● What you need to do
Render every text line of the entries below as a JSON list of strings, with one string per line and blank lines omitted. Exclude the pictures from the answer.

* * * * * * * * *

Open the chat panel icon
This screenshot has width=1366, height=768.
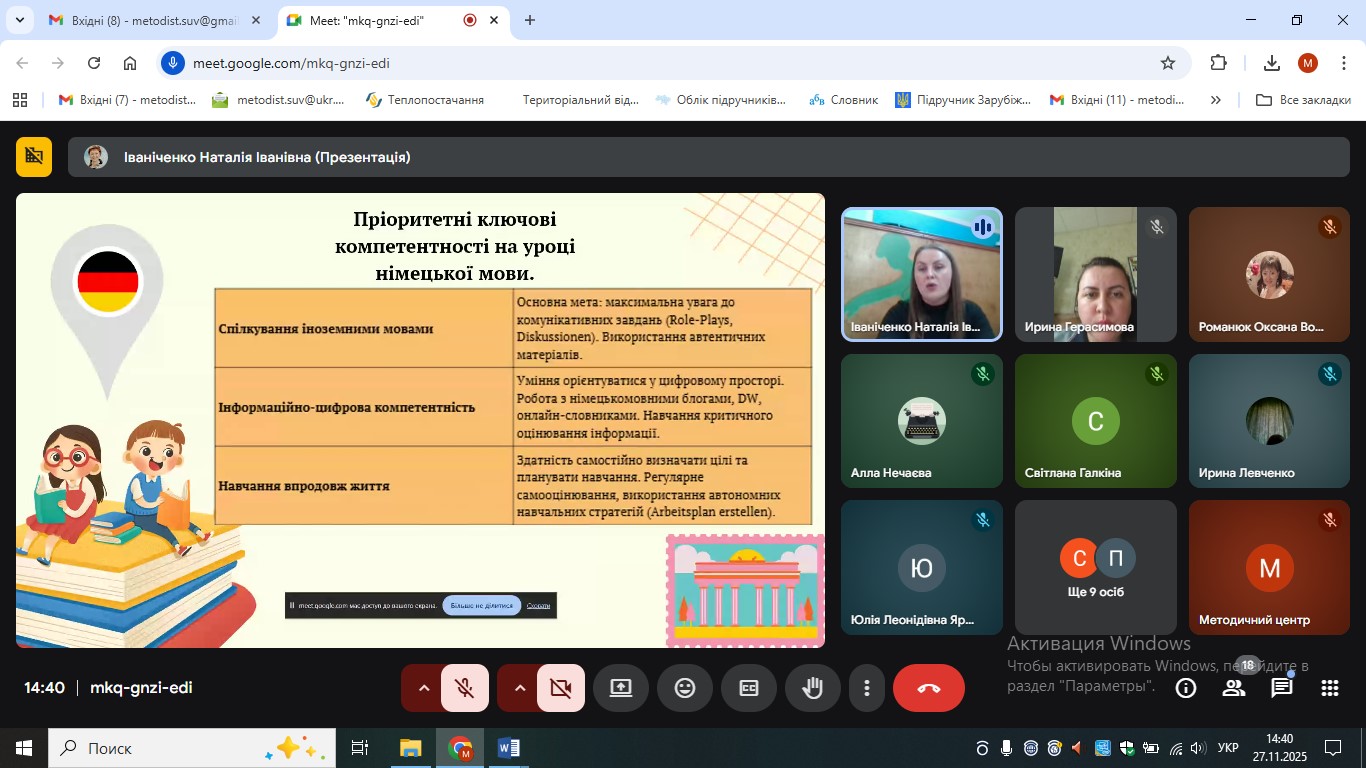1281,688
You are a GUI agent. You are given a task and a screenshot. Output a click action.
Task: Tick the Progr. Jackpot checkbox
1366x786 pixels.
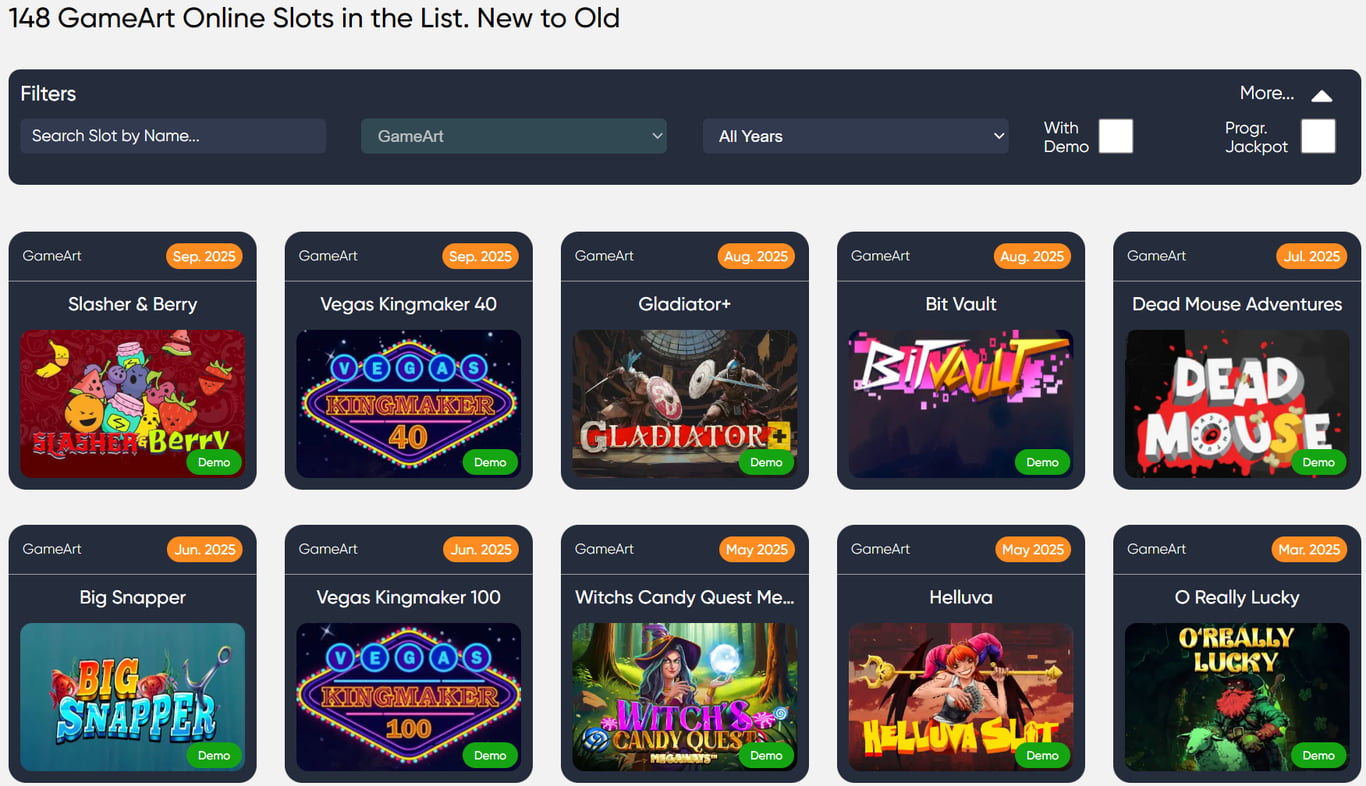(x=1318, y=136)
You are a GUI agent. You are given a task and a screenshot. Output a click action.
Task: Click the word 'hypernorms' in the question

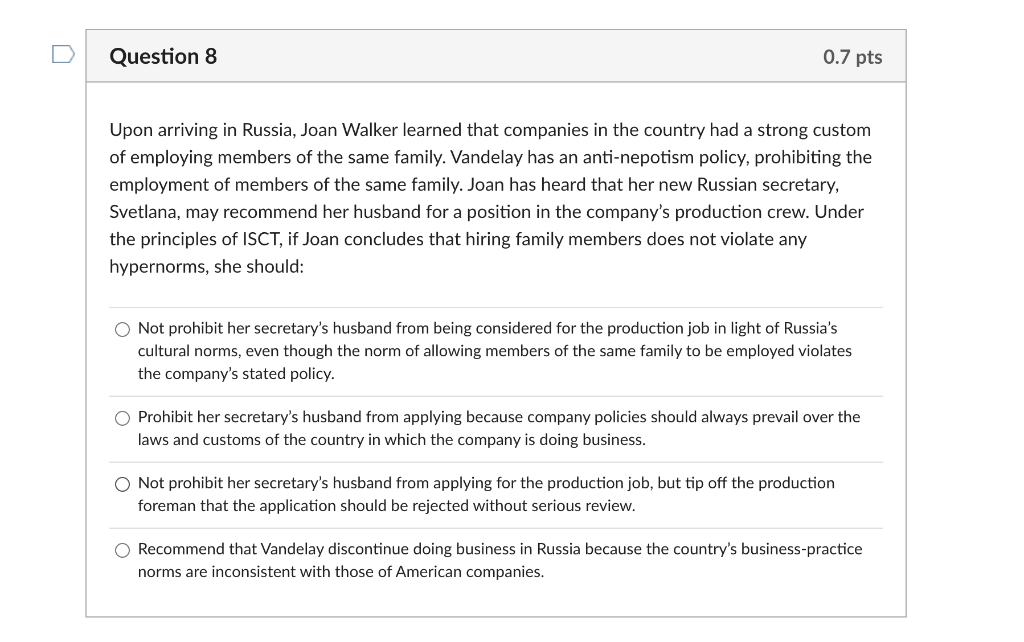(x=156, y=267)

* * * * * * * * *

● Reply to the exercise
[
  "Open the chat panel icon",
  "This screenshot has width=1366, height=768.",
  "1281,688",
  "You are a GUI agent. You are given a task and a screenshot. Output a click action.",
  "Task: Tick the Progr. Jackpot checkbox",
  "1366x786 pixels.",
  "(x=1318, y=136)",
  "You are a GUI agent. You are given a task and a screenshot. Output a click action.",
  "Task: Click the word 'hypernorms' in the question",
  "(x=156, y=267)"
]